Passage to read
Thursday, February 19, 2015

KP Brehmer and Jürgen Becker | Ideale Landschaft



KP Brehmer and Jürgen Becker
Ideale Landschaft 
Berlin, Germany: Rene Block Editions, 1968
14.5 x 21.5 cm.
Edition of 750

Klaus Peter Brehmer (1938 - 1997) was a German painter, graphic artist and filmmaker, and (for the last 26 years of his life) a professor at the Hochschule für bildende Künste Hamburg. Much of his work was about the visualization of social and political trends.

His first solo exhibition in the UK opened while were in London last fall, at Raven Row. It featured some of the smartest (and funniest) work we saw in the city. Given that most of it was produced decades and decades ago, it felt surprisingly contemporary.

To be done
Transcribe the post on KP Brehmer and Jürgen Becker's Ideale Landschaft in full, keeping every word, line, and punctuation mark unchanged. The items come from a source separate from the post on Ideale Landschaft.

Stored data
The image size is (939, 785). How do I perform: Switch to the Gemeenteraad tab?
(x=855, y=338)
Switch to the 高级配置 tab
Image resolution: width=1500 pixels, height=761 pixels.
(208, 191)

Result of this exercise
Thursday, February 19, 2015

KP Brehmer and Jürgen Becker | Ideale Landschaft



KP Brehmer and Jürgen Becker
Ideale Landschaft 
Berlin, Germany: Rene Block Editions, 1968
14.5 x 21.5 cm.
Edition of 750

Klaus Peter Brehmer (1938 - 1997) was a German painter, graphic artist and filmmaker, and (for the last 26 years of his life) a professor at the Hochschule für bildende Künste Hamburg. Much of his work was about the visualization of social and political trends.

His first solo exhibition in the UK opened while were in London last fall, at Raven Row. It featured some of the smartest (and funniest) work we saw in the city. Given that most of it was produced decades and decades ago, it felt surprisingly contemporary.